March 7, 2011 -- Patrons of Santa Monica Place eateries will have to bring their drinks indoors at midnight, at least for a while longer, if the Planning Commission gets its way.

City planners asked commissioners Wednesday to approve of a Conditional Use Permit (CUP) that would let some restaurants on the top floor of Santa Monica Place to keep serving alcohol outside until 1:30 a.m.

But after hearing from people who live in the area, the commission told Macerich – the company that manages Santa Monica Place – to return with its request in 90 days after it addresses the mall's neighbors' concerns.

“Personally, I'm all for supporting the local businesses,” said Commissioner Ted Winterer, but Macerich needs to demonstrate that it can “increase your business operations and revenues and at the same time not creat[e] an undue burden on the adjacent residences.”

Most of the residents' complaints were about noise, and, mostly, they came from Promenade Gateway, a mixed-use development across the street from the mall on Broadway Street that includes 32 apartments. A petition signed by 51 of its residents opposes the CUP.

Karen Pappas, property manager for Promenade Gateway, spoke on their behalf. Her tenants – professionals and families with young children – need their sleep, she said. Some might move if it gets too loud at night.

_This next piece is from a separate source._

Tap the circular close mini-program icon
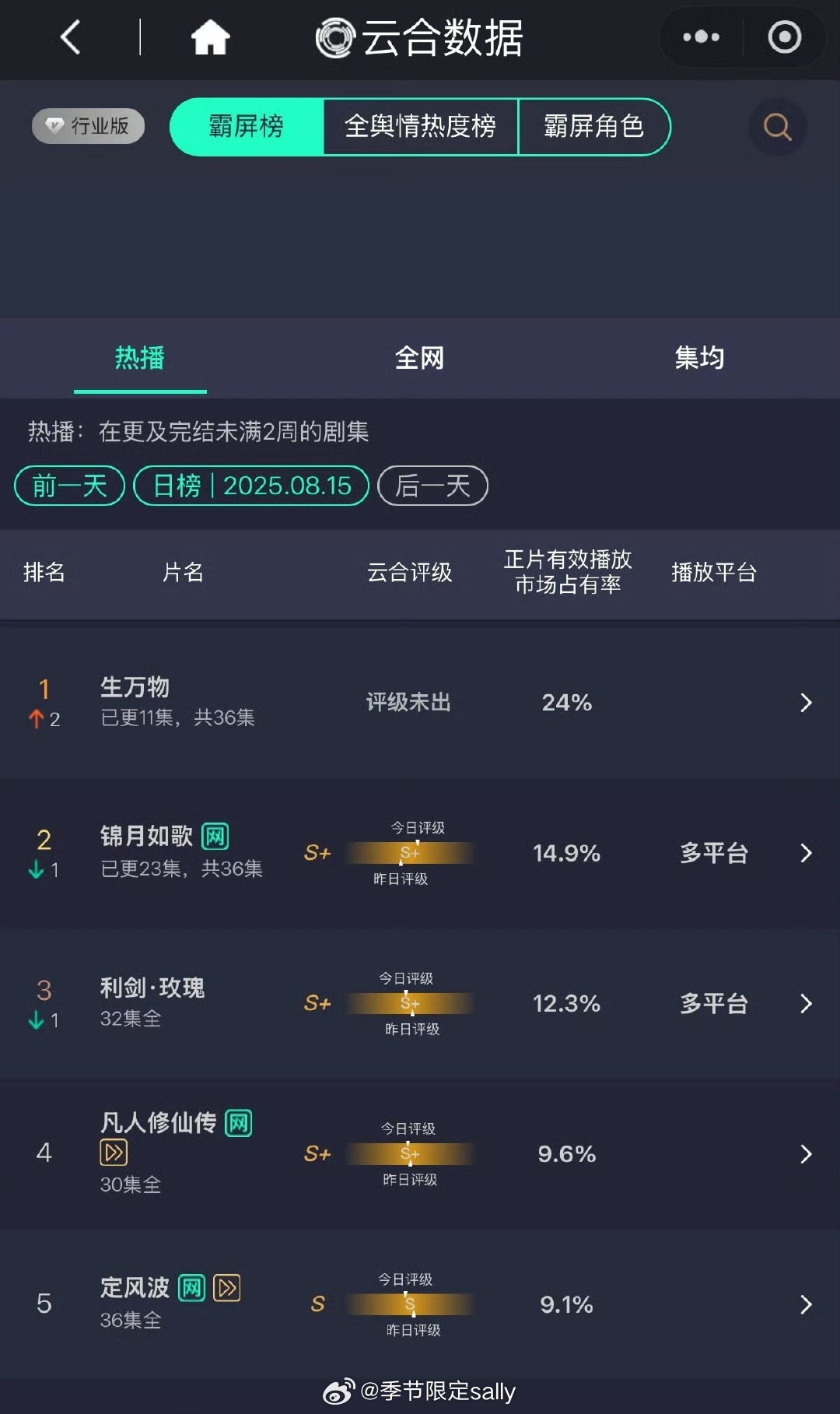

Their biggest concern is a restaurant called Zengo, which is right across the street from their windows. Another restaurant, Xino, withdrew its application, for which residents are thankful, Pappas said.

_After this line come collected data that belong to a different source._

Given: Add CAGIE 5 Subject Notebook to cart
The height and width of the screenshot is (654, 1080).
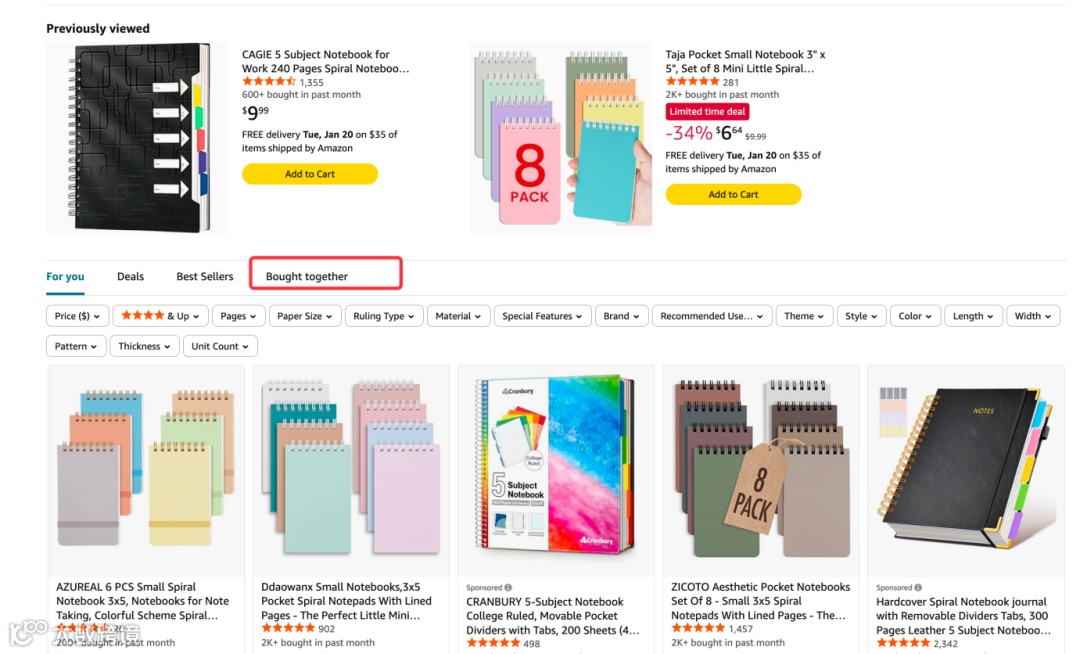Looking at the screenshot, I should pyautogui.click(x=310, y=174).
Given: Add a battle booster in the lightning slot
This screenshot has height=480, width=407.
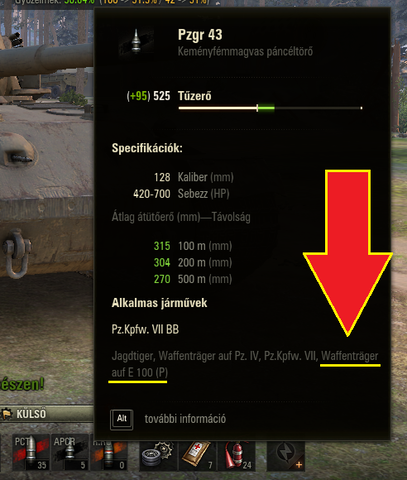Looking at the screenshot, I should point(286,455).
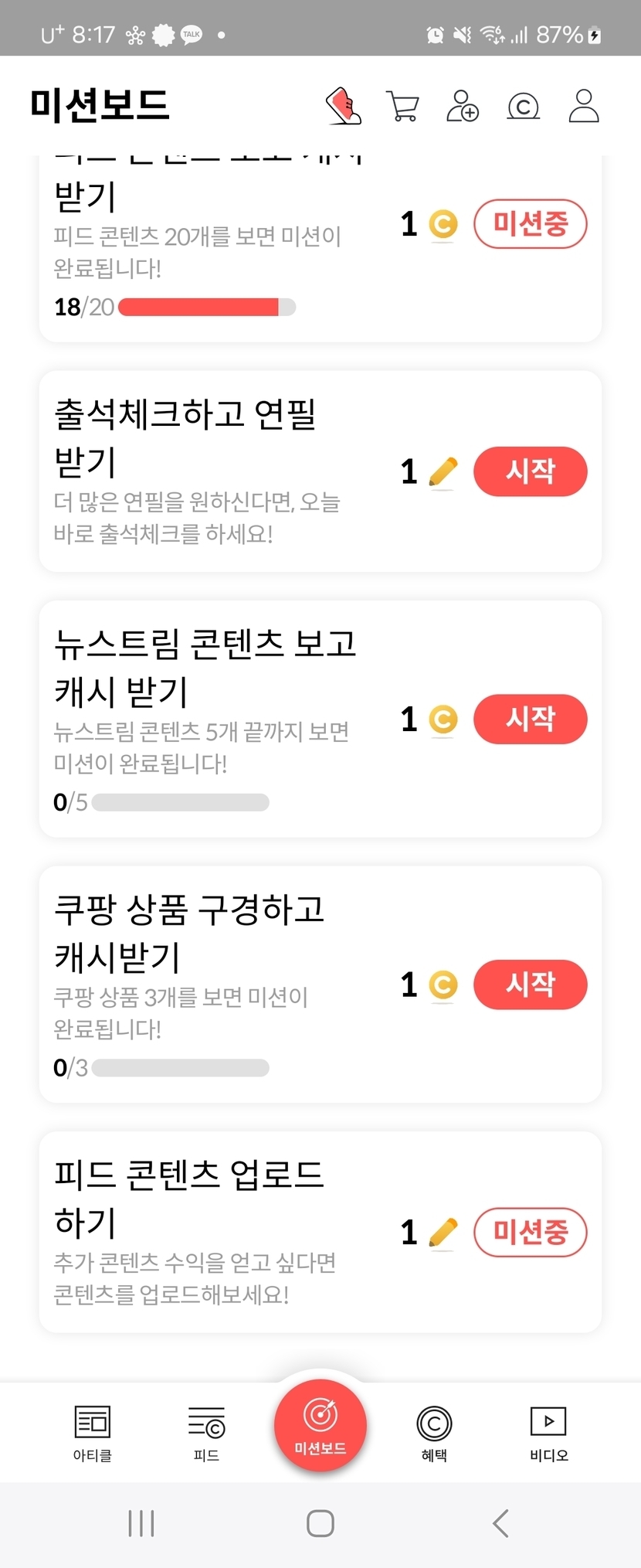
Task: Click the 18/20 red progress bar
Action: 206,307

Two other residents spoke at Wednesday's meeting.

One, Joellen Rhodes, a Promenade Gateway resident, went into greater detail. “The music is too loud,” Rhodes said, especially when bands are “cranked up to unacceptable level[s].”

The restaurants don't enforce existing curfews, Rhodes said, and “they say they can mitigate it [the noise], but they can't prevent it...We need our rest.”

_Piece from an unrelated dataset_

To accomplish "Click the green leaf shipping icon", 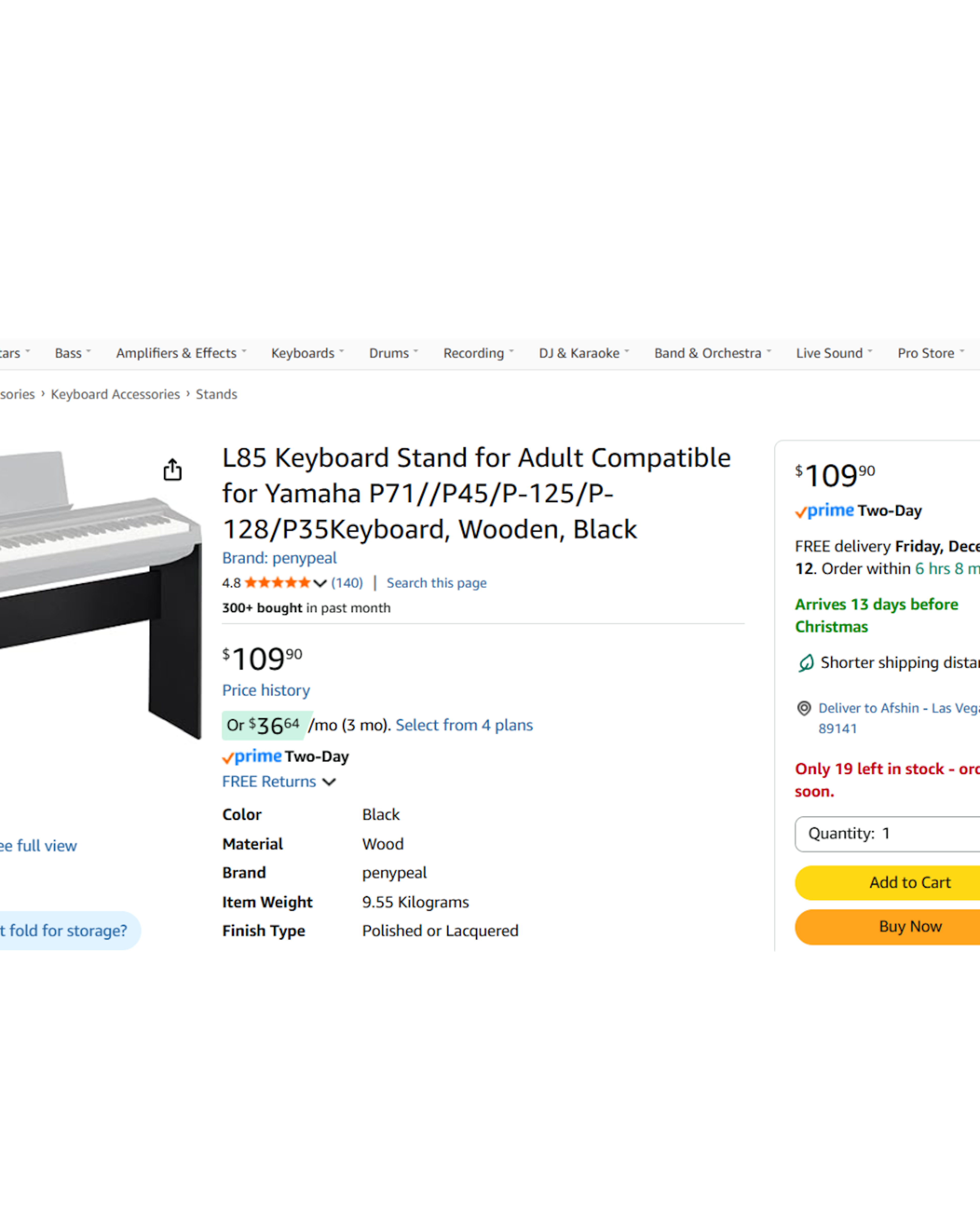I will pos(806,663).
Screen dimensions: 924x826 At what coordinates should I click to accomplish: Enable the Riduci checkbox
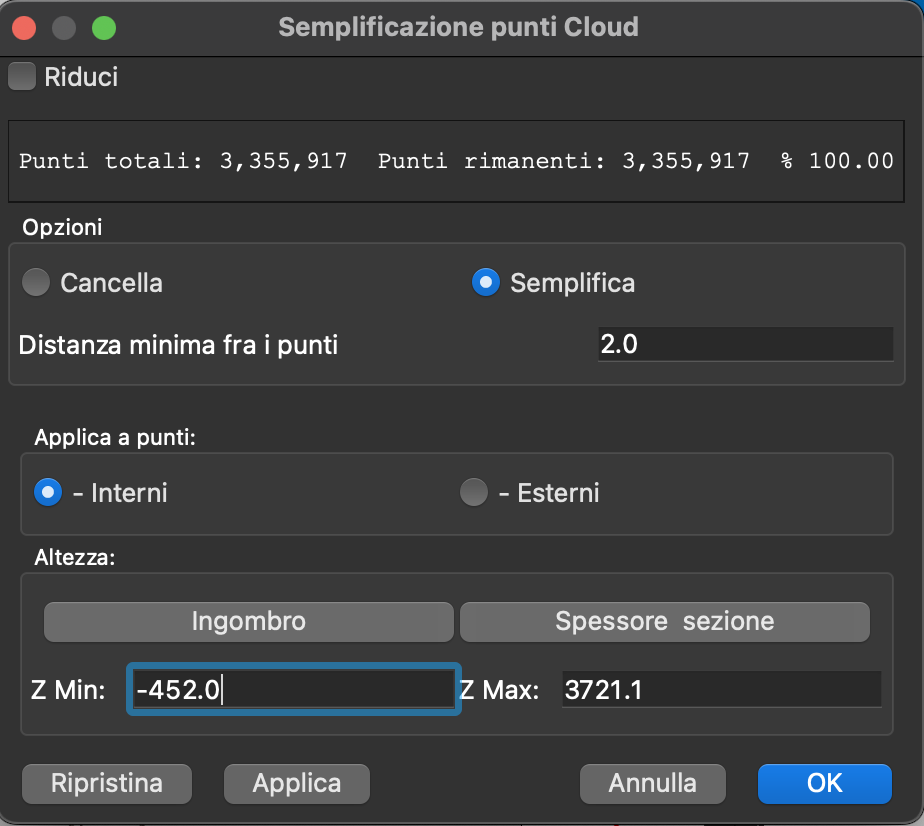[22, 77]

She also complained about the noise after everything at the mall had closed. Some mornings, buses and garbage trucks woke her up as early as 4:30 a.m. as did the window cleaning at Zengo.

“Bells were beeping” as the window cleaners went “up and down, up and down,” Rhodes said.

And another resident on 2nd Street took it to the next level.

From 12 midnight to 2 p.m., people “start coming out of these places really loud, screaming all over the streets,” said Alice Moradian.

During the summer, the mostly elderly and disabled residents where she lives have to keep their windows open to cool off, making the noise worse, she said.

“People come up with their limousines,” said Moradian. “Young people jump out of their limousines. The music is really loud.”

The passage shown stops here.